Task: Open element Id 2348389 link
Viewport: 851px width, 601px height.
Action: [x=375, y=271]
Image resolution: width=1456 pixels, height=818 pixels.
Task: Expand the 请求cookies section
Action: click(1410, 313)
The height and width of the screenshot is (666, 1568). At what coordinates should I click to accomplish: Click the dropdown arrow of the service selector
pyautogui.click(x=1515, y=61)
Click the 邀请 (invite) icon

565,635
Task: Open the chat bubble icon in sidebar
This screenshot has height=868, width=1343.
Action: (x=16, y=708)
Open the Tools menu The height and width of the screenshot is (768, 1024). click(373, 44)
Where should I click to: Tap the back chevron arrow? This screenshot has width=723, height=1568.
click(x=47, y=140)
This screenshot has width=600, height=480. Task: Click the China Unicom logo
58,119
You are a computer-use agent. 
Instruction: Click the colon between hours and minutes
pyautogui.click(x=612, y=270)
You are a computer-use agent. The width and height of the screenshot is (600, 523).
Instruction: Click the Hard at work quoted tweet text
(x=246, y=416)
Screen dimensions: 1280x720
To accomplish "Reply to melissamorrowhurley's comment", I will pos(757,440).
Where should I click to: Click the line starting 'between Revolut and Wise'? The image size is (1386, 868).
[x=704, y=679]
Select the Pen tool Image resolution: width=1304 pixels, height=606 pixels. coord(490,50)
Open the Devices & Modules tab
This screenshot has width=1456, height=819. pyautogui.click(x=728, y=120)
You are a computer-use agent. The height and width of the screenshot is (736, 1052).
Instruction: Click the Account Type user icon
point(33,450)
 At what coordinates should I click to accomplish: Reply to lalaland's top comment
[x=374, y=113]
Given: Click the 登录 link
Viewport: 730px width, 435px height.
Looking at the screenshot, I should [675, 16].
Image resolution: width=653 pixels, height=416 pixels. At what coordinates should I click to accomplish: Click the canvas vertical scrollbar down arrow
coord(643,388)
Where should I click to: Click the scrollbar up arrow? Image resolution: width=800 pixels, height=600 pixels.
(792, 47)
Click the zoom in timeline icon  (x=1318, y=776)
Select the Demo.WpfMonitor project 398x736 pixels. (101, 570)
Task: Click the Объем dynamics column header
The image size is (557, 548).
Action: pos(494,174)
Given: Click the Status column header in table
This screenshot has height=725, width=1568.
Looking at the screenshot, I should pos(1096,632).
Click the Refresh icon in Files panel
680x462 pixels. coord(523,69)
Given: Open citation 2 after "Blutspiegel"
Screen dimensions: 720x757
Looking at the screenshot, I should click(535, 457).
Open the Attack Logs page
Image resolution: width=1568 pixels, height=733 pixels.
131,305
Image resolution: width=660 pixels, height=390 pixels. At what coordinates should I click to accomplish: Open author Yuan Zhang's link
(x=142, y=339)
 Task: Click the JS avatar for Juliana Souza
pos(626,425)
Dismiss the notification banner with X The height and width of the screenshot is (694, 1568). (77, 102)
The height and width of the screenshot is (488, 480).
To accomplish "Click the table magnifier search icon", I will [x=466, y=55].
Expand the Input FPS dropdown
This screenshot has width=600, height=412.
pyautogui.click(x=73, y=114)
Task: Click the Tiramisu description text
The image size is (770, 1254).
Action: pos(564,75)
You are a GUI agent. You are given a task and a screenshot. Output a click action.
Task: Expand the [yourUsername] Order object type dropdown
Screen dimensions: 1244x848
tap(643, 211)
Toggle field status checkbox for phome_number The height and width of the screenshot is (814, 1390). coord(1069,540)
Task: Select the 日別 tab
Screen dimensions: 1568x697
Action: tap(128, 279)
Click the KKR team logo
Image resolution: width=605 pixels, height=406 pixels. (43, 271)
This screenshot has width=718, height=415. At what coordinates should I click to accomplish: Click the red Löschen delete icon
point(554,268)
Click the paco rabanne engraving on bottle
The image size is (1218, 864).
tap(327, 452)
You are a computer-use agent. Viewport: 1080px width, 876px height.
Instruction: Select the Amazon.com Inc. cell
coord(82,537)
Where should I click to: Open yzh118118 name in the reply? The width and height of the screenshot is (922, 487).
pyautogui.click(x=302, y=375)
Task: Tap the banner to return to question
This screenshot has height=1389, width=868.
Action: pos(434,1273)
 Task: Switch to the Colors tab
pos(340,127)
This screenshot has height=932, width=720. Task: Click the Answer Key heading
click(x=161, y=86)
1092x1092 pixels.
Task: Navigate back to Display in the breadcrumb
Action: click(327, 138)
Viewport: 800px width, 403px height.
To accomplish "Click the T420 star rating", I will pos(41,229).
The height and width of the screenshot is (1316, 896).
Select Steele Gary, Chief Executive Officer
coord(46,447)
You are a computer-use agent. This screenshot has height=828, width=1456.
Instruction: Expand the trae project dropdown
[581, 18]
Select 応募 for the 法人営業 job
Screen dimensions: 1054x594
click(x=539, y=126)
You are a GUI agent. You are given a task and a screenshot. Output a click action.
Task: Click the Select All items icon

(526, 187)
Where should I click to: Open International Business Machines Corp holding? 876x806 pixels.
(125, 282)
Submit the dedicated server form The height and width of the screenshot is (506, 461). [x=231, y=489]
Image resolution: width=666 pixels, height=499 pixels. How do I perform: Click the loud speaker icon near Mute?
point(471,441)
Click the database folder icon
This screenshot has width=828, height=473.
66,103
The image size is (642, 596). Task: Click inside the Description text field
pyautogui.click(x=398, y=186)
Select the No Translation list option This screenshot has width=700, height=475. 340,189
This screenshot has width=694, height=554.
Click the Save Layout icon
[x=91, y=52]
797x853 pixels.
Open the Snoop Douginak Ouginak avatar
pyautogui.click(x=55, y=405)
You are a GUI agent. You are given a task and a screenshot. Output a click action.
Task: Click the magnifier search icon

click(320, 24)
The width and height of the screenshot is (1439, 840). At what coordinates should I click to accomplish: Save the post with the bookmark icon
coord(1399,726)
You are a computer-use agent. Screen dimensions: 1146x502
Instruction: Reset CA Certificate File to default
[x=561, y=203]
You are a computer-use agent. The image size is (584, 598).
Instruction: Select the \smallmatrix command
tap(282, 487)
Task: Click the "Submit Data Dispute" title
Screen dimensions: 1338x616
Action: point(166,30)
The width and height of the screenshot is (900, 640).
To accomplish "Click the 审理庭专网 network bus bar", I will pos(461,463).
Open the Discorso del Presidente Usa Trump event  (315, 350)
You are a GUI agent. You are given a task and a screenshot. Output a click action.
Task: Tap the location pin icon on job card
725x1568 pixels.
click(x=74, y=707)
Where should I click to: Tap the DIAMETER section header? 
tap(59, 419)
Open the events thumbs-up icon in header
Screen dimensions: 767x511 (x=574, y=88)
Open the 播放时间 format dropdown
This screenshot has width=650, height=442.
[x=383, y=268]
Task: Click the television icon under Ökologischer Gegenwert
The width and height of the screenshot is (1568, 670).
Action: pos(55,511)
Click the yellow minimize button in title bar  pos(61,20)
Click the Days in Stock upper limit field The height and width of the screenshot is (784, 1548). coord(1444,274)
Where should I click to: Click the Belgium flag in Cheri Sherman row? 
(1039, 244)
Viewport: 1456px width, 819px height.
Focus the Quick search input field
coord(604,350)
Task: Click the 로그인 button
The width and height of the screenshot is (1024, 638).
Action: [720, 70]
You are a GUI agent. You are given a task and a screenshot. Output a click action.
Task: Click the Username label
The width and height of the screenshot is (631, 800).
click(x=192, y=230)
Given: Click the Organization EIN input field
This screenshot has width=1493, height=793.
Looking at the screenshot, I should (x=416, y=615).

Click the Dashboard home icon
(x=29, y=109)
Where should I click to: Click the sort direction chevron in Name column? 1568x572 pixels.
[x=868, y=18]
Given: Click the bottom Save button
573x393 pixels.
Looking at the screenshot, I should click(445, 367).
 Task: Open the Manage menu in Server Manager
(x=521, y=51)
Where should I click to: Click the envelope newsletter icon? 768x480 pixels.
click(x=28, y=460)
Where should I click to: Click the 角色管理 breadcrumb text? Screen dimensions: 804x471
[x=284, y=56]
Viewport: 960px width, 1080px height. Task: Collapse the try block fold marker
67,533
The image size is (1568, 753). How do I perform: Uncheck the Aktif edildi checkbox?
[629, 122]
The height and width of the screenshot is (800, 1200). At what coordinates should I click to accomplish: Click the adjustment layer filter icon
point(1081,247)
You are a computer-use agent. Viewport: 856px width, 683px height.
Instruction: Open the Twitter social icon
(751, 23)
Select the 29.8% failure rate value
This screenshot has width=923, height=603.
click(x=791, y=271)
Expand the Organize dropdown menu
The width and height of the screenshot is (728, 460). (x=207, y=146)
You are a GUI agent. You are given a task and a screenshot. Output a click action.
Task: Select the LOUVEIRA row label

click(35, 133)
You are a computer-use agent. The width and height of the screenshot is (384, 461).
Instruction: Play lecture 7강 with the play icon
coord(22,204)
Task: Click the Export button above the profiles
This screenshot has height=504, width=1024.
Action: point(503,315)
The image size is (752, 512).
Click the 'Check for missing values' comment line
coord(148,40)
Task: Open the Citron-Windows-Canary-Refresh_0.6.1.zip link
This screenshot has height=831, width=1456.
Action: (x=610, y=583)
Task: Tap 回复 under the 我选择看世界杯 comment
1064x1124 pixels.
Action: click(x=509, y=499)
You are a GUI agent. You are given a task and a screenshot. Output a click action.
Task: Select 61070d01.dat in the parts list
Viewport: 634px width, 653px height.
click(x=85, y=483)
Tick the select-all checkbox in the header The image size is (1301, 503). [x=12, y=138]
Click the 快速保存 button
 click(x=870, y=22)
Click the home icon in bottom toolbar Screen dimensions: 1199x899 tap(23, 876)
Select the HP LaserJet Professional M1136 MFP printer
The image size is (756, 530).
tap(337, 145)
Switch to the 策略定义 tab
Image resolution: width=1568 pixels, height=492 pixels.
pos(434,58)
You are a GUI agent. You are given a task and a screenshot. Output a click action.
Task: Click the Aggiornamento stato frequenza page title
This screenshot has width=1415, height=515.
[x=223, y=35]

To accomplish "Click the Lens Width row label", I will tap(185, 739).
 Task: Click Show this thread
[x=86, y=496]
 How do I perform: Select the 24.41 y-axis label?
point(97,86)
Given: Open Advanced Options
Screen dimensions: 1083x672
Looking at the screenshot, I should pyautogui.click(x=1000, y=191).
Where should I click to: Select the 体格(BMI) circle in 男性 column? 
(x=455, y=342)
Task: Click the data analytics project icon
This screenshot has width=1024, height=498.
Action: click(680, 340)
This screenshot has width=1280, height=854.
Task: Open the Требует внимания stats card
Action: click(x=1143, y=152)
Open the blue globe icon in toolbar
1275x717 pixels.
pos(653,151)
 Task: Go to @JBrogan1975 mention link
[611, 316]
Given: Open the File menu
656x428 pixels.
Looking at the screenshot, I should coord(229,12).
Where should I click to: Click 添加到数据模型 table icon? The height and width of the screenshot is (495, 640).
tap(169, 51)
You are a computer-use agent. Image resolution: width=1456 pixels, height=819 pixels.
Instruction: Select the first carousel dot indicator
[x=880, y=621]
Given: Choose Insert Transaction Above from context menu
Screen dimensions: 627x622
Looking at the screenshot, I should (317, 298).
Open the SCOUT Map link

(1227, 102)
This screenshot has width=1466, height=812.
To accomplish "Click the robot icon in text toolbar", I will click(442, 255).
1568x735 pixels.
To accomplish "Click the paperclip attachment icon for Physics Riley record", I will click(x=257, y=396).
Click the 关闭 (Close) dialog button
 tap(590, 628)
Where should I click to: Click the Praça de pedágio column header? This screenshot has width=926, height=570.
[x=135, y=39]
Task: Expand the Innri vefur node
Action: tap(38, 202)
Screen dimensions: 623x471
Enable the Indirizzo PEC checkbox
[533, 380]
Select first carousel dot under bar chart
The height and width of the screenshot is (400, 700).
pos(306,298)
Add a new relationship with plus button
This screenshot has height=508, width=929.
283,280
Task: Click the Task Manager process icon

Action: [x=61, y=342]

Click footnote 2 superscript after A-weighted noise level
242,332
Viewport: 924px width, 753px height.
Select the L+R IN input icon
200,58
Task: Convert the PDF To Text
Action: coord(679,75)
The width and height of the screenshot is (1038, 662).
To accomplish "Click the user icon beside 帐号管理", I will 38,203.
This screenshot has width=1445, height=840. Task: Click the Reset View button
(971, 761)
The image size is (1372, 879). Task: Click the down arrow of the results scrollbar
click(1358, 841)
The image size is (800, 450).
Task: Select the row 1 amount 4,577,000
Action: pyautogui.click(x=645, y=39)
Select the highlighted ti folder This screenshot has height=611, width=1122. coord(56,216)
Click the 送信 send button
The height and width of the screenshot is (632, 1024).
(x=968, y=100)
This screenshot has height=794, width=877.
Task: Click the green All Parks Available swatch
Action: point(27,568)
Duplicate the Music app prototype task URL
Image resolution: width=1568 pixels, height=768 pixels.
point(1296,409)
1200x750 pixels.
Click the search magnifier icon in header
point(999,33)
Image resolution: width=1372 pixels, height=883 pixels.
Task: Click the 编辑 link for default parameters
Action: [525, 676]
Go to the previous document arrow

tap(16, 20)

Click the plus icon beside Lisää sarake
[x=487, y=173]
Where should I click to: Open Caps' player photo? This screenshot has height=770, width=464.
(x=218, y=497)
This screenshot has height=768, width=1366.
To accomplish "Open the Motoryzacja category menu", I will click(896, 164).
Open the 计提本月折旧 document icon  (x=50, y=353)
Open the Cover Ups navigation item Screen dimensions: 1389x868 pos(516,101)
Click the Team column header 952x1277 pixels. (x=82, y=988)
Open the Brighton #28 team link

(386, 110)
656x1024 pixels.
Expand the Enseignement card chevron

=-=-=

▸ DIRECTIONS FOR THIS TASK
The lines above starting at the one that contains "This screenshot has width=1415, height=515." and ending at the one that contains "Screen dimensions: 623x471" must be transcribed exactly, and no other lines may appear.

▸ EXERCISE RESPONSE
This screenshot has width=1415, height=515.
[x=223, y=35]

To accomplish "Click the Lens Width row label", I will tap(185, 739).
 Task: Click Show this thread
[x=86, y=496]
 How do I perform: Select the 24.41 y-axis label?
point(97,86)
Given: Open Advanced Options
Screen dimensions: 1083x672
Looking at the screenshot, I should pyautogui.click(x=1000, y=191).
Where should I click to: Select the 体格(BMI) circle in 男性 column? 
(x=455, y=342)
Task: Click the data analytics project icon
This screenshot has width=1024, height=498.
Action: click(680, 340)
This screenshot has width=1280, height=854.
Task: Open the Требует внимания stats card
Action: click(x=1143, y=152)
Open the blue globe icon in toolbar
1275x717 pixels.
pos(653,151)
 Task: Go to @JBrogan1975 mention link
[611, 316]
Given: Open the File menu
656x428 pixels.
Looking at the screenshot, I should coord(229,12).
Where should I click to: Click 添加到数据模型 table icon? The height and width of the screenshot is (495, 640).
tap(169, 51)
You are a computer-use agent. Image resolution: width=1456 pixels, height=819 pixels.
Instruction: Select the first carousel dot indicator
[x=880, y=621]
Given: Choose Insert Transaction Above from context menu
Screen dimensions: 627x622
Looking at the screenshot, I should (317, 298).
Open the SCOUT Map link

(1227, 102)
This screenshot has width=1466, height=812.
To accomplish "Click the robot icon in text toolbar", I will click(442, 255).
1568x735 pixels.
To accomplish "Click the paperclip attachment icon for Physics Riley record", I will click(x=257, y=396).
Click the 关闭 (Close) dialog button
 tap(590, 628)
Where should I click to: Click the Praça de pedágio column header? This screenshot has width=926, height=570.
[x=135, y=39]
Task: Expand the Innri vefur node
Action: tap(38, 202)
Screen dimensions: 623x471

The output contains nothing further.